◈ API / SDK/2026-06-26Advanced

Reliable Text-in-Image with Gemini 3.1 Flash Image — an OCR-Verified Pipeline

After the preview shutdown, the GA gemini-3.1-flash-image still occasionally garbles text baked into images. Here is a generate -> read-back-verify -> regenerate/composite pipeline, with working code and an unattended retry budget.

gemini⁸⁹ gemini-api²⁴⁹ image-generation⁸ nano-banana³ ocr indie-dev³⁸

✦ Premium Article

When you automate image generation as an indie developer — banners for a wallpaper app, OGP thumbnails for a blog — you eventually hit a quietly maddening wall. The composition looks great, but the Japanese line you wanted baked into the image, something like "Free this week," comes out subtly wrong. One character swapped for a similar one, a diacritic dropped, the second line illegible. You don't notice at a glance; you notice when you zoom in.

On June 25, 2026 the preview models gemini-3.1-flash-image-preview and gemini-3-pro-image-preview were shut down, and the GA versions gemini-3.1-flash-image (Flash Image) and gemini-3-pro-image (Pro Image) took their place. Text rendering keeps getting better with each generation. Even so, in an unattended setup — spin it up, publish whatever comes out — the occasional garble is guaranteed to become an incident. I spent a while eyeballing that one bad frame by hand, which defeated half the point of automating.

What I landed on is a two-stage approach: don't trust the output, read the image back with a model to confirm the characters, and if it fails, either regenerate or switch to compositing. This article records that verification-gated pipeline, thresholds and retry design included.

After the shutdown: which model should draw the text

First, pick the model that draws. The two GA options trade text accuracy against speed and cost differently. Here is my rough feel for my use case (a few short Japanese characters on wallpaper-app announcement banners and blog OGP images).

Aspect	gemini-3.1-flash-image (Flash Image)	gemini-3-pro-image (Pro Image)
Accuracy of short Japanese text	Production-usable; stable up to a few lines	Higher; holds up on multi-line, smaller text
Speed per image	Fast (seconds)	Somewhat slower
Approx. cost per image	Low	A few times Flash
Video-to-image	Supported (gemini-3.1-flash-image only)	Not supported
Workhorse for unattended bulk runs	Make this the default	Reserve for regeneration on failure

Personally, defaulting to Flash Image and only promoting an image to Pro Image after it fails verification twice in a row gave me the best cost-effectiveness. Running every image through Pro Image from the start reduces garbling but inflates cost to several times Flash, which undercuts the point of unattended runs. I think the realistic way to win on text accuracy is "promote only the suspicious ones," not "use the premium model for everything."

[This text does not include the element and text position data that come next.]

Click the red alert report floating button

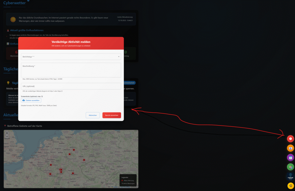click(290, 139)
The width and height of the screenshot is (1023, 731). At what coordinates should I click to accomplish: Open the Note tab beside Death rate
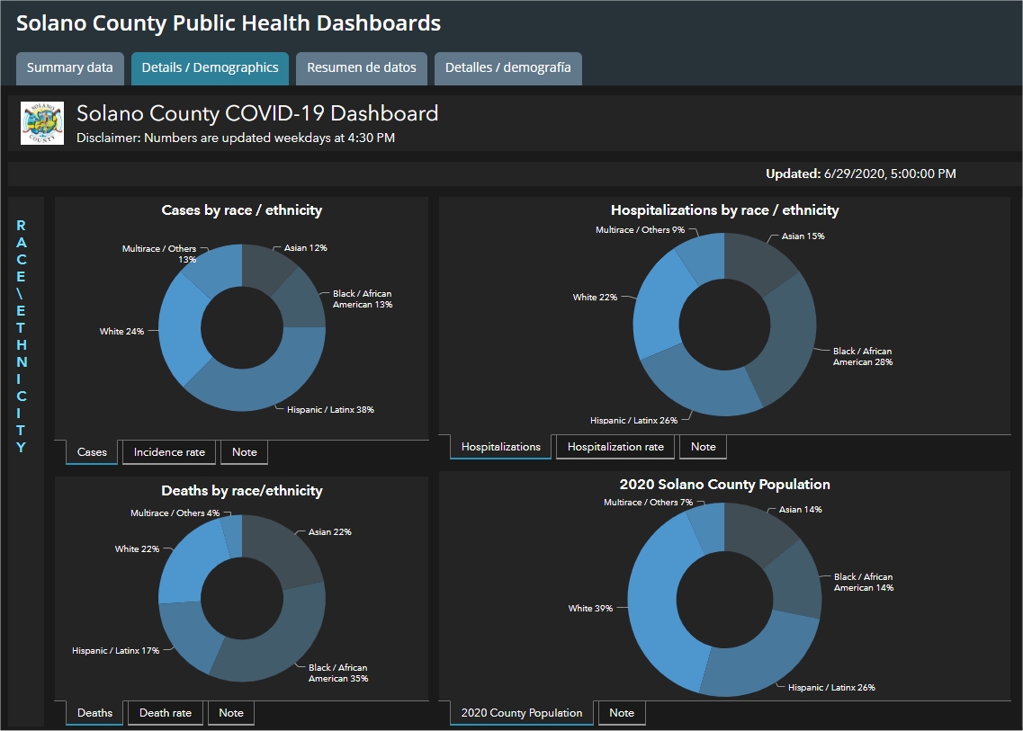click(231, 713)
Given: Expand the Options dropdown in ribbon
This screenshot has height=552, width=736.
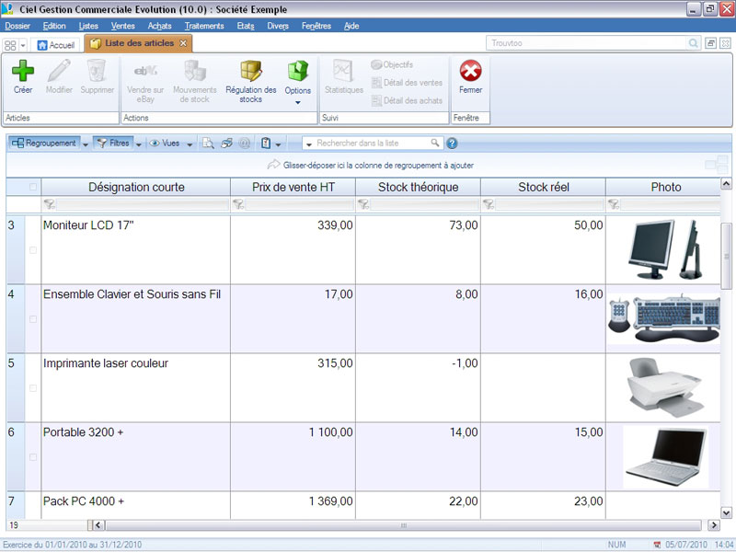Looking at the screenshot, I should click(298, 101).
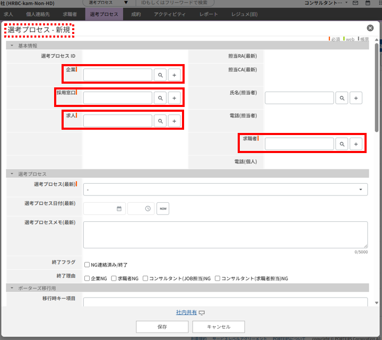382x340 pixels.
Task: Switch to the 求職者 tab
Action: coord(70,14)
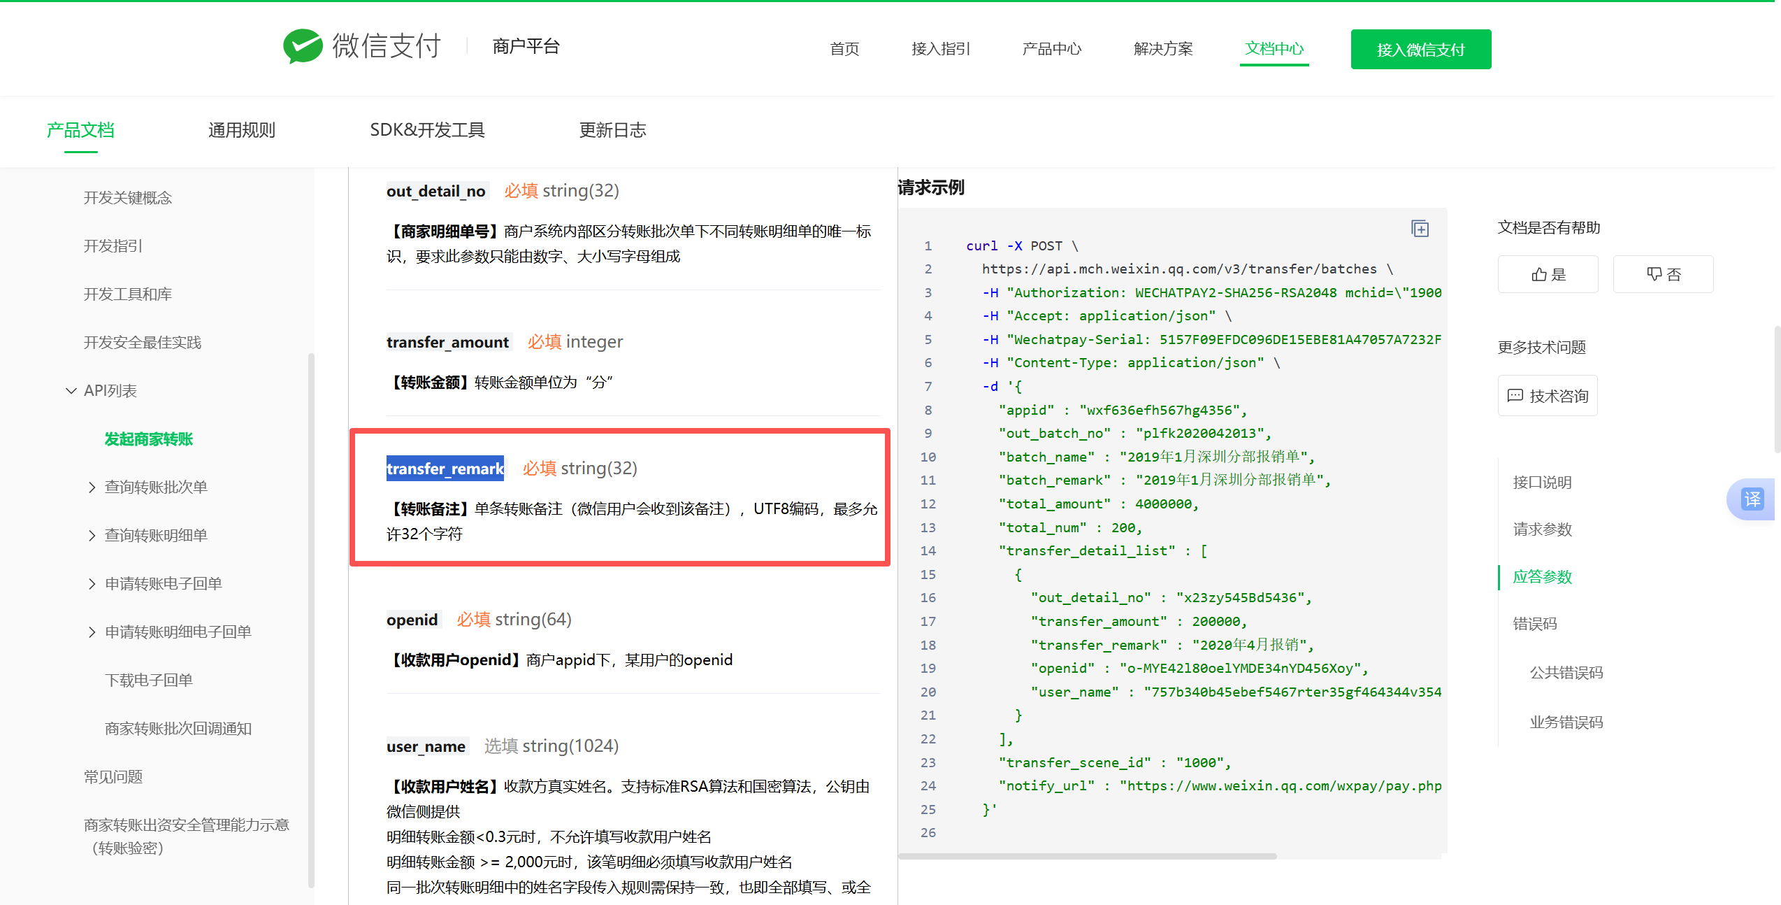Copy the request example code

point(1420,229)
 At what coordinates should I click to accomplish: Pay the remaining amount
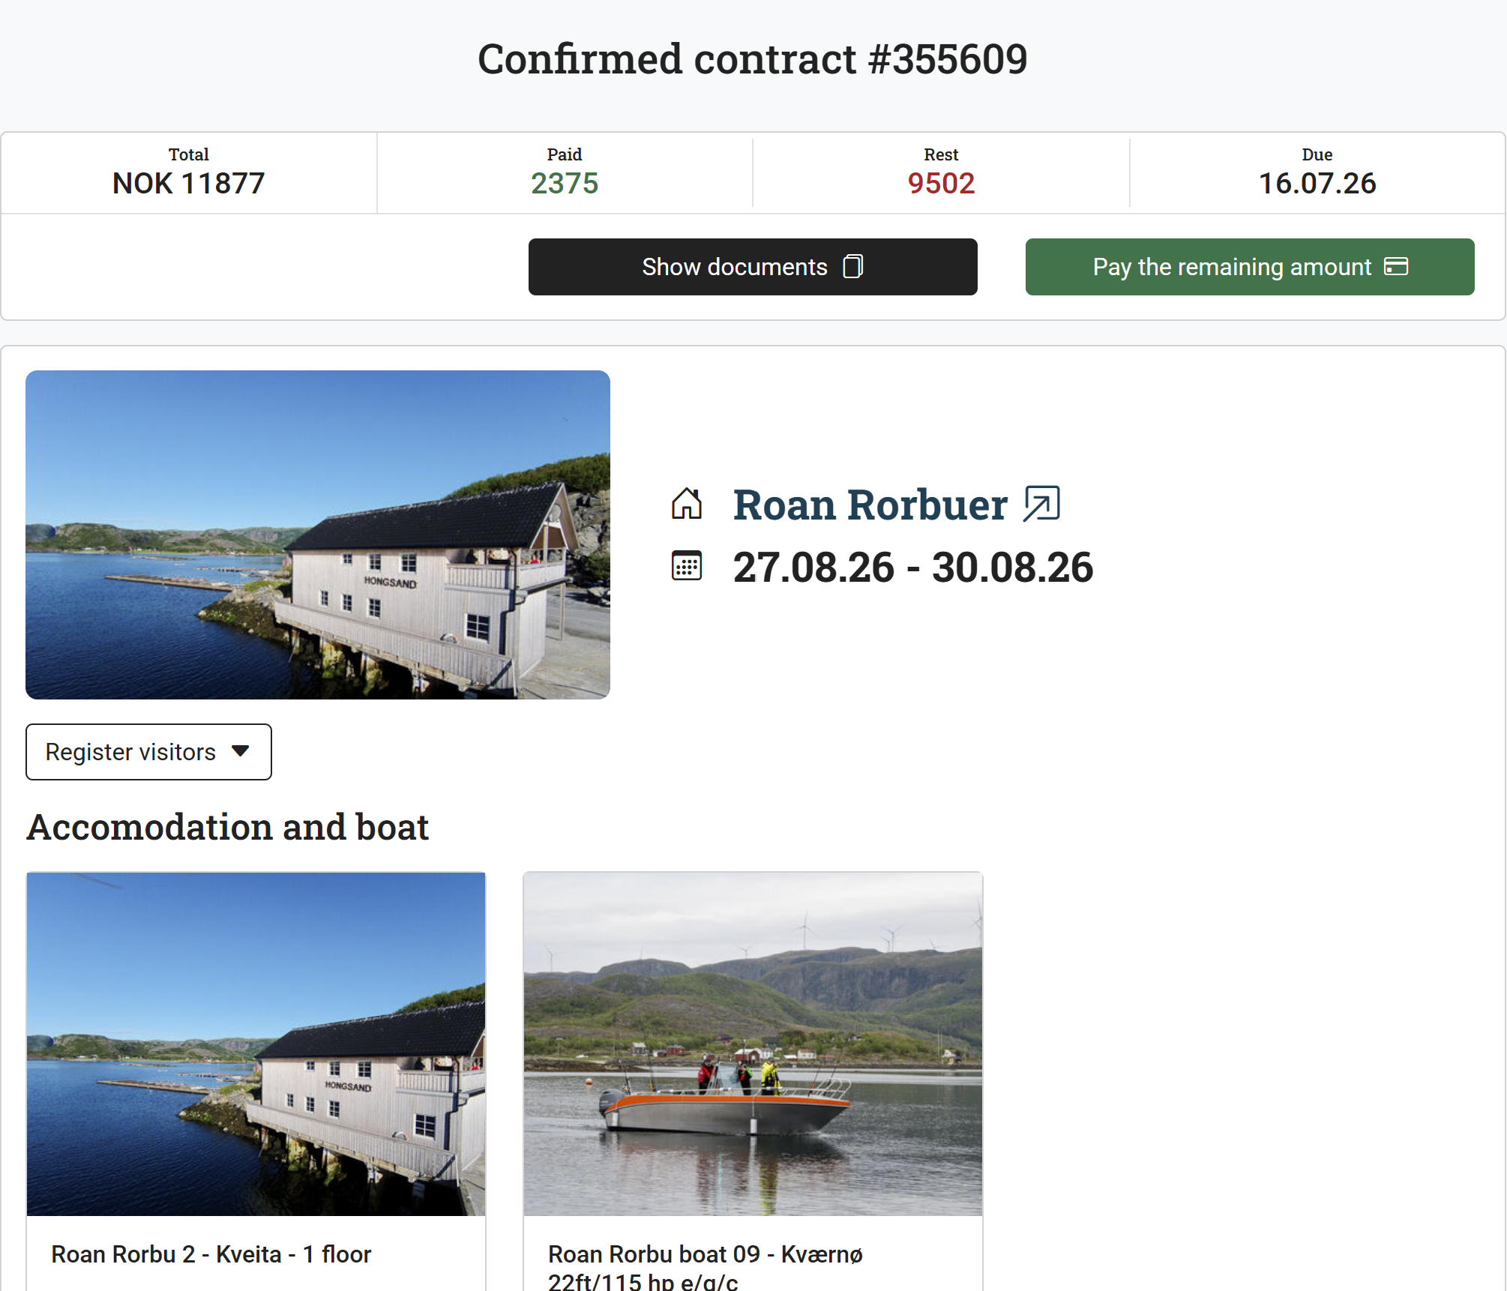[x=1250, y=267]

How to prompt the model to actually draw the text

The first lever for text-in-image is how you prompt. Three rules I keep:

Pass the target string as text to copy verbatim

Don't bury it inside a description; hand over the exact characters as an unchangeable quote. A vague "a title that feels like ~" leaves room for paraphrasing and mis-conversion.

Pin character count, line count, and placement with numbers

Instead of "large in the center," constrain layout numerically: "one line at 25% from the top, max 8 characters." Long or multi-line text raises the failure rate on its own, so keep the text payload short.

from google import genai
from google.genai import types
 
client = genai.Client(api_key="YOUR_GEMINI_API_KEY")
 
MODEL_FAST = "gemini-3.1-flash-image"
MODEL_STRONG = "gemini-3-pro-image"
 
def build_prompt(headline: str) -> str:
    # Pass the desired characters as a verbatim, do-not-alter constraint
    return (
        "Generate a simple vertical (9:16) announcement banner image.\n"
        "Calm indigo background with a soft washi-paper texture.\n"
        f"At 25% from the top, draw EXACTLY these characters, one horizontal line, large: '{headline}'\n"
        "- Max 10 characters. Avoid decorative fonts; high-legibility gothic.\n"
        "- Draw NO other characters, no alphanumerics, no logo, no signature.\n"
        "- Do not omit diacritics or small kana."
    )
 
def generate_image(model: str, headline: str) -> bytes:
    resp = client.models.generate_content(
        model=model,
        contents=build_prompt(headline),
        config=types.GenerateContentConfig(response_modalities=["Image"]),
    )
    for part in resp.candidates[0].content.parts:
        if part.inline_data and part.inline_data.mime_type.startswith("image/"):
            return part.inline_data.data  # PNG bytes
    raise RuntimeError("No image part returned")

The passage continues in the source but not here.